Once upon a time, two little pigs each won $10,000 in a lottery. The first little pig said "I'm going to do the safe thing and buy gold." He put the gold in a safety deposit box in the piggy bank and would occasionally go look at its brightness and enjoy its smooth cool weight. The second little pig said "I'm going to do the safe thing and put the money in a long-term certificate of deposit at the piggy bank."
The gold was indeed safe. It sat safely and quietly in the safety deposit box. No one knew it was there except the first little pig.
The second little pig's money in the piggy bank stayed there for a month, then a third little pig, the piggy bank manager, loaned $8000 to a fourth little pig to buy a brick house. He was a very careful manager and would not approve a mortgage on a straw house (unlike some pigs). It took another month for the loan to close, after which $6000 went to piggy bank #2 that had the old mortgage on the house, which was controlled by a fifth little pig. The remaining $2000 went to a sixth little pig who had sold the house.
The sixth little pig let his money sit in his checking account at the piggy bank for a month, and then decided buy stock in a piggy company. He bought stock from a seventh little pig through a broker (pig #8). A month later, the seventh little pig used the $1980 from the stock sale as downpayment on a new car from the piggy auto dealer (pig #9). The broker who arranged the stock sale (pig #8) used his $20 commission to buy beer from the piggy bar (pig #10). Piggy auto dealer paid his employees (piggies #11, through #15) and the auto manufacturer and his employees (piggies #16 through #1015)

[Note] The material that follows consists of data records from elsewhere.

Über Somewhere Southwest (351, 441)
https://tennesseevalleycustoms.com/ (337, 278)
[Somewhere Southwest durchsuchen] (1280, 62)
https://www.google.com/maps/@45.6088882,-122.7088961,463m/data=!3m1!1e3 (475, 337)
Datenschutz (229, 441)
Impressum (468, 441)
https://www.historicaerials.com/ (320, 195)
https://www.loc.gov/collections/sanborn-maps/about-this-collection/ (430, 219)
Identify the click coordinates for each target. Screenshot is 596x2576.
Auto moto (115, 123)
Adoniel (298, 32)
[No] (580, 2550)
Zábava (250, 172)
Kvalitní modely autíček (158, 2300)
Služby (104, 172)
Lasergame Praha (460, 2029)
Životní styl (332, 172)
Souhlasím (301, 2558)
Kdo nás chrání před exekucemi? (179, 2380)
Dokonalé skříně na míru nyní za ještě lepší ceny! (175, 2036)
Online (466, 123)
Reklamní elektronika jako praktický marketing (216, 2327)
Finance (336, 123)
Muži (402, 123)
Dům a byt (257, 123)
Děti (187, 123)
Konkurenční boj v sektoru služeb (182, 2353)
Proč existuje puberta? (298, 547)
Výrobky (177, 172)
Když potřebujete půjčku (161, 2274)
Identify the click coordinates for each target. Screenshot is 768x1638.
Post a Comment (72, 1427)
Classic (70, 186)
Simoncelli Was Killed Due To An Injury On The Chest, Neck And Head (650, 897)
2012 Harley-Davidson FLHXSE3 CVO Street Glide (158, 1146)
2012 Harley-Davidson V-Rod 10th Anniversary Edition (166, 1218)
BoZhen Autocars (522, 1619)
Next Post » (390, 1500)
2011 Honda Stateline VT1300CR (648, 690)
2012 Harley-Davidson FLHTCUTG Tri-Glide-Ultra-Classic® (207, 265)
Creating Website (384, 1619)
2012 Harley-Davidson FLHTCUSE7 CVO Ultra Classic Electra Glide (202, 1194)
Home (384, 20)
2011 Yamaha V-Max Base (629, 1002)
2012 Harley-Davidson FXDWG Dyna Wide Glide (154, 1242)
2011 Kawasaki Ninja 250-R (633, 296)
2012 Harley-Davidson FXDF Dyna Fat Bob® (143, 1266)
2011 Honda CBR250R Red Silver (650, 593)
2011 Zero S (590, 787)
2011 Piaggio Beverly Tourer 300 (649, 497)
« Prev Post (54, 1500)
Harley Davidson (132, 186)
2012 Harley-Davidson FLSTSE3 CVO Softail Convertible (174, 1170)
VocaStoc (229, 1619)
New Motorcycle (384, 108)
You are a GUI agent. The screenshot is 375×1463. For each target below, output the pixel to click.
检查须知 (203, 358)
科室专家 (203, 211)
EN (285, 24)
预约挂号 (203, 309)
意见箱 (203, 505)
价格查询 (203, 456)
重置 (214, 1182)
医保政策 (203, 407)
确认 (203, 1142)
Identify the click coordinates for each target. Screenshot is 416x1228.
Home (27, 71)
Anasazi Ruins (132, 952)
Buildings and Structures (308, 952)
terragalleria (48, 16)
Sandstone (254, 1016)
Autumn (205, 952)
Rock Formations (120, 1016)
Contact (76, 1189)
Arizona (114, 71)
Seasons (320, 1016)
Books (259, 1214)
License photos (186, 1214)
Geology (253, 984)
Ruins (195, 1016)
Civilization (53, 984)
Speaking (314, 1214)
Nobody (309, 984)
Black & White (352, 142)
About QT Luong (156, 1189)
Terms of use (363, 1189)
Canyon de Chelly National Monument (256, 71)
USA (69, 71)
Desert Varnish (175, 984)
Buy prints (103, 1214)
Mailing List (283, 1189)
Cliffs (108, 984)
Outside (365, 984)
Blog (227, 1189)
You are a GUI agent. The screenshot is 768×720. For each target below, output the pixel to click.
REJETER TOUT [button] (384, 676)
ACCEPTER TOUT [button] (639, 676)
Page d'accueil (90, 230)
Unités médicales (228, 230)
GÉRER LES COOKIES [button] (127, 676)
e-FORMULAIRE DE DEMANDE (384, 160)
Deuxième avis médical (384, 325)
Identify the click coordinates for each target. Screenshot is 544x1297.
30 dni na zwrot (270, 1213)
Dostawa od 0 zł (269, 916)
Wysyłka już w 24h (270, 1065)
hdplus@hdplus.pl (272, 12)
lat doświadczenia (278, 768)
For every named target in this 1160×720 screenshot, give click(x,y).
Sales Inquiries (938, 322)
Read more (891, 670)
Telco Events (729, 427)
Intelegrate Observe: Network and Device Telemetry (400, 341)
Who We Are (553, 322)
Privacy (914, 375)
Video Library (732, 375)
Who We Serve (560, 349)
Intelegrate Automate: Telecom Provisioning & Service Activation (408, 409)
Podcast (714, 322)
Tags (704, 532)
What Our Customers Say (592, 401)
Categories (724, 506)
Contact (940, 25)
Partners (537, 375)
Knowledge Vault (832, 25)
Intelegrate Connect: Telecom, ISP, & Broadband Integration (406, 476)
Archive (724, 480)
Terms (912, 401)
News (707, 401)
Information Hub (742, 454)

Meanwhile, piggy #5 (the manager of piggy bank #2 that got the $6000 when the house sale closed) used $4500 of that money to help finance a little piggy #1016 who was starting a new company. This entrepreneur piggy used the money to pay piggies #1017 through #1029 who were building piggy widgets to sell. These piggies used their pay to buy groceries, drink beer, and go to football games - contributing to the paycheck of piggies #1030 through #1054.
And then the economy started to look bad. The second little pig decided that his $10,000 wasn't safe in the bank, so he paid the penalty for early withdrawal and bought gold, just like the first little pig. The sixth pig sold his stock at a loss and also put the remaining money into gold (broker piggy again went to the bar with his $20 commission). Piggy #3, who managed the piggy bank, was worried about declining deposits and the collapsing stock market so he decided to cut back on loans.
Entrepreneur piggy's company was hit hard by the downturn, and he needed a bridge loan to keep needed money to buy materials for his company, but the piggy bank turned him down. Entrepreneur piggy had to fire his workers (piggies #1017 through #1029) and close the company.
Piggy #7 defaulted on his car loan and piggy #9 repossessed the car. Because of losses on the repossessed car and reduced car sales, piggy #9 laid off piggies #14 and #15. The auto manufacturer put piggies #20 through #1015 on reduced hours (but made sure that executive piggies #16 through #19 still got their year-end bonus).
Then little piggy #1055 (an economist) said, "Since banks aren't loaning money and companies are laying off workers, the government should stimulate the economy. We need to get the economy moving so that piggies sitting on gold are comfortable investing, piggy workers are working, and piggy companies are hiring. This will bring more useful money into the economy in the long run." This sounded like a good idea to the piggies who were out of work.
Then piggy #1 (who owned gold) said,"But if the government borrows money to stimulate the economy, we'll have to pay it back someday out of higher taxes." This sounded like sage wisdom to the other piggies that owned gold (piggies #2 and #1056 through #1078).
Economist piggy #1055 tried to explain how the money supply works and how the speed of money as it moves through the hands of many piggies has more economic power than the same money locked up as gold in a bank safety deposit box. He had charts and tables, powerpoint graphs, and elegant mathematical models. He very carefully explained that when a dollar passes through the hands of 10 or 12 piggies in a year, then the piggy government gets more in taxes than if the dollar is gold in a vault. He warned that if everyone stops loaning and spending money the economy contracts, which becomes even more reason to stop loaning and spending money in a viscous feedback cycle. He argued that "You have to spend money to make money" is also sage wisdom.
The golden piggies were unconvinced. They were bored by economist piggy's wonkish talk and his mathematical models of the economy. They were sure that government finances work exactly like a piggy's personal budget - just because that is the way it should be and it made sense to them. If a piggy has to tighten his belt, then so should all piggy companies, piggy banks, and the piggy government. The golden piggies could not explain how the economy recovers from a depression cycle, but they were absolutely sure they were right. They knew there couldn't be anything in the world that was more complicated than their budgeting wisdom. Indeed, they were so sure that they were willing to bet the future of all the unemployed piggies.